Two Programs Offer Different Approaches to Health Data Analysis

by Harley Geiger


Two large government programs are being designed to gather and analyze electronic health data. One program will create a centralized database, and the other program will use a distributed query system. They represent different approaches to health data analysis with implications for security and privacy of the data subjects.

The Warehouse Model

In October, the Office of Personnel Management announced plans to create a centralized database containing copies of health claims data, including diagnoses, medical procedures and full identifying information of several million Americans. To fill this database -- called the Health Claims Data Warehouse (or the Warehouse) -- OPM would set up data feeds to receive the copies from three major health insurance programs: the Federal Employee Health Benefits Program, the National Pre-Existing Condition Insurance Program and the Multi-State Option Plan. According to its announcement, OPM intends to use this information to actively manage the three health programs, to run cost-comparison and quality queries and for other unspecified research. OPM said it would de-identify the information before turning it over to researchers and other third parties.
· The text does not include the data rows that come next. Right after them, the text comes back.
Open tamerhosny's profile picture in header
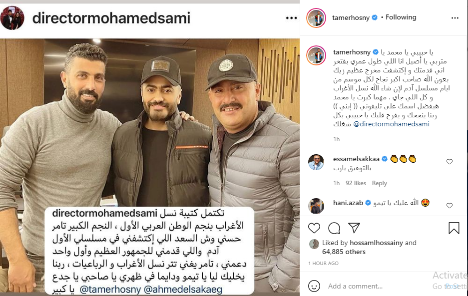Screen dimensions: 468x296 click(x=316, y=18)
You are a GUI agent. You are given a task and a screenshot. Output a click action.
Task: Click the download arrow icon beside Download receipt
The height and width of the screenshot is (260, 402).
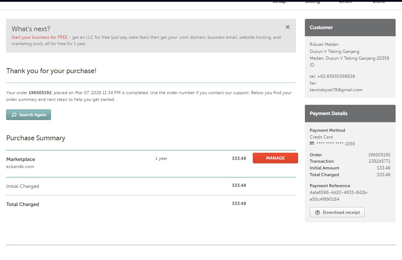click(x=317, y=212)
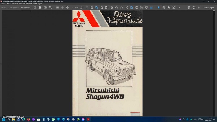Go to the next page with down arrow
The height and width of the screenshot is (122, 217).
point(67,8)
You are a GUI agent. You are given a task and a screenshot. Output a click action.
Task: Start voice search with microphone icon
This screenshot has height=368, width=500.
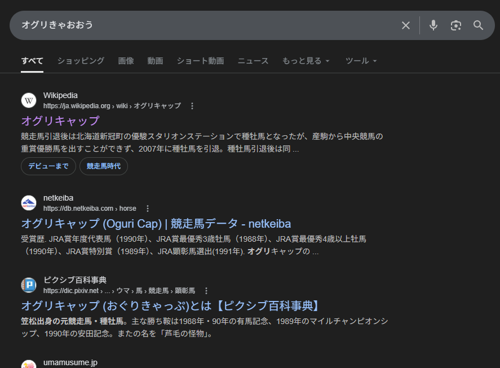pos(433,25)
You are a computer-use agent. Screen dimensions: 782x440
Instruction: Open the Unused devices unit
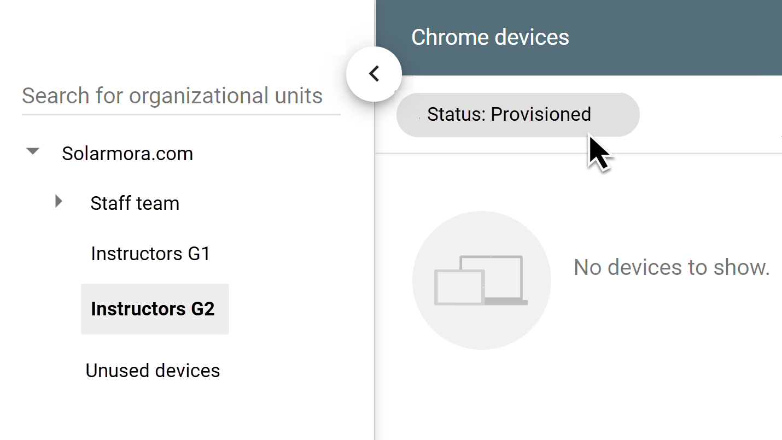coord(153,371)
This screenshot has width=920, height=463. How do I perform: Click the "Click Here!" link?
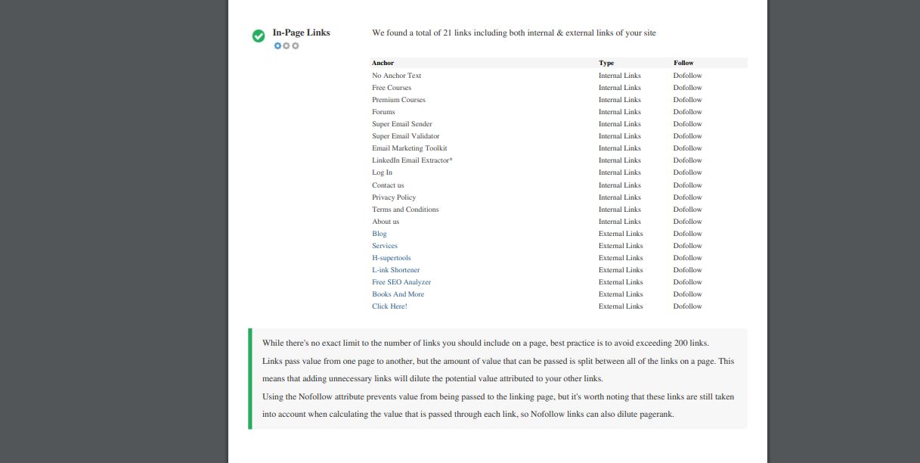tap(389, 306)
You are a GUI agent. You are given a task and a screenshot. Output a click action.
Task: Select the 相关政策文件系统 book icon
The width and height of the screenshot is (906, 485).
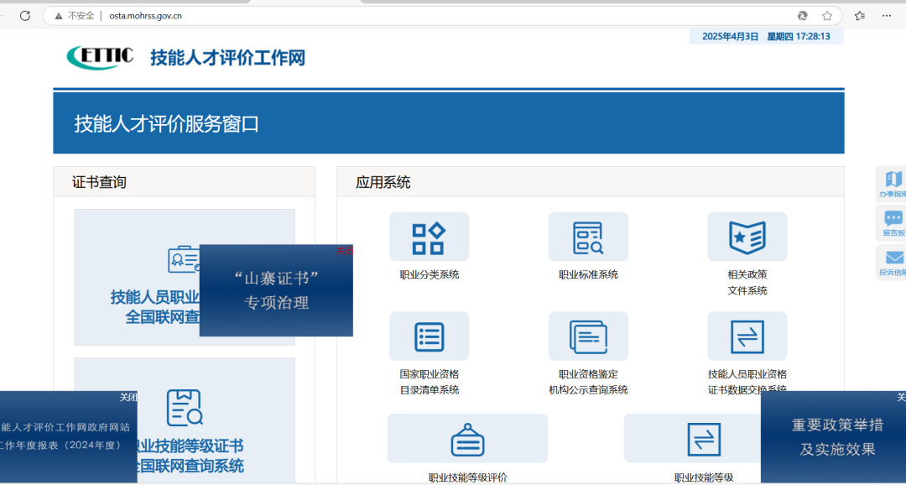click(747, 237)
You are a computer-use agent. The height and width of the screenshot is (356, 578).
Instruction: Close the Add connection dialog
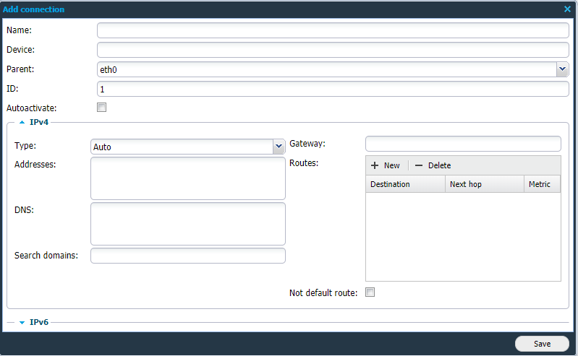[567, 9]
FEHBP covers federal employees, retirees, some spouses and family members (the other two plans were created under the Patient Protection and Affordable Care Act of 2010 and are not limited to federal employees). OPM, acting as employer, is the plan sponsor for FEHBP, and the plan carriers are group health plans -- which are covered entities under HIPAA. In the past, OPM has requested information from the group health plans that administer the care to patients, but patients' raw claims data continued to reside with FEHBP plan carriers. However, with the creation of the Warehouse, OPM seeks to compile its own repository of copies of patients' claims data sent directly from the carrier plans.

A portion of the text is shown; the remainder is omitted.